Swallow Houses!

So we already built plenty of Bluebird houses, good work!
But as we discussed earlier, bluebirds mainly eat bugs that are at ground level. So while that may work great for your garden, fields or high-tunnels, it doesn’t do much to keep all those flies off of your livestock.
To get those flies under control we need a different kind of bird.
We need swallows.

Swallows, at least where I’m from, come in two varieties. There are Barn Swallows and Tree Swallows.  They both eat a heap of flying insects, and they both feed right where we need them to, from 1-12 feet off the ground.

Now if you’ve ever been around a farm much, you’ve probably seen plenty of barn swallows.  They’re the little guys who build mud nests under the eaves of barns, houses, or any other building that suits them.  Short of building more barns, we’re going to have a tough time making more habitat for them, but I’ve got a few ideas that I want to try…later.

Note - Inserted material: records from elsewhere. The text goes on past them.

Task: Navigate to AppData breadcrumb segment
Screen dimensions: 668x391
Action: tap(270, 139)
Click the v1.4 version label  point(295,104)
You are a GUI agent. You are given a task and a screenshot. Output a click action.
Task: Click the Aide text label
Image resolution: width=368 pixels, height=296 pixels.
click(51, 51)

As for Tree Swallows, they are another cavity-nester.  This means that they just need a box with a hole in it to feel right at home. So lets make them feel welcome, shall we?

First, download the plans here.

Swallow House Plans


One 3′ x 1″ x 6″ Pressure Treated board (around $2 if you buy it 12′ at a time)

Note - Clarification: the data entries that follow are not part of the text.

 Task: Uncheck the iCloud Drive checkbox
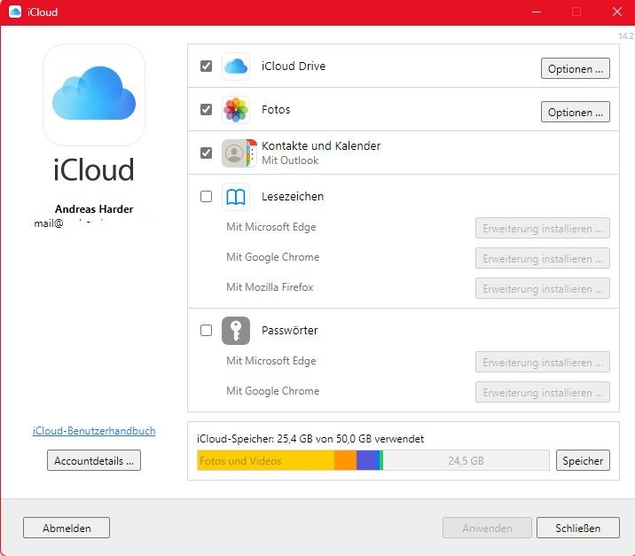(207, 67)
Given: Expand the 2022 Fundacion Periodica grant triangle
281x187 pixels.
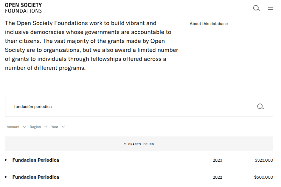Looking at the screenshot, I should point(6,177).
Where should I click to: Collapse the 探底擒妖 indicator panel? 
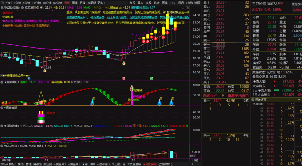pyautogui.click(x=2, y=108)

One 3′ x 1″ x 8″ Pressure Treated board (around $2.50 if you buy it 12′ at a time)

Thirteen 1.75″ Triple-coated Deck screws ( around $0.80)

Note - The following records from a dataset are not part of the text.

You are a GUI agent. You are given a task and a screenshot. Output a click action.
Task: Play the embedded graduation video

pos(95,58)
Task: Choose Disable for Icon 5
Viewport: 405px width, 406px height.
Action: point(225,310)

So materials-wise, each house will set you back $5.30, not bad for all the flies you’ll be getting rid of!

Once you’ve got all the pieces cut out, let’s start putting them together!

First we attach the sides to the back board, leaving a gap up top for ventilation.

Attach sides to back

Next, attach the bottom, with three screws, one from each side, and one from the back.

Attach bottom

Now we attach the front, with the scratched-up side facing in.  Secure it with two screws, at the top, so that it hinges out for hanging, cleaning and maintenance.  Make sure to pre-drill and/or countersink these two holes so that you don’t split the wood.

Some birdhouse designs use a “keeper nail” to keep the front shut, but I just make sure the screws are tightened up real good.  If I have trouble prying it open, then It’s tight enough that no gust of wind or predator is going to get it open.

Attach front

And last but not least, put the roof on, and make sure it’s flush with the back edge of the house.  It should overlap each of the sides by about 1/8th of an inch.

Attach top

Now go hang up all those birdhouses!  Tree Swallows are apparently fairly territorial (with other tree swallows) so keep the boxes 100 feet apart, and 6-7 feet off the ground.  Remember, that you probably want to put these boxes out in your pasture, so they’re out there eating all those flies that were bugging your livestock.  Keep them away from the house to minimize problems with house sparrows!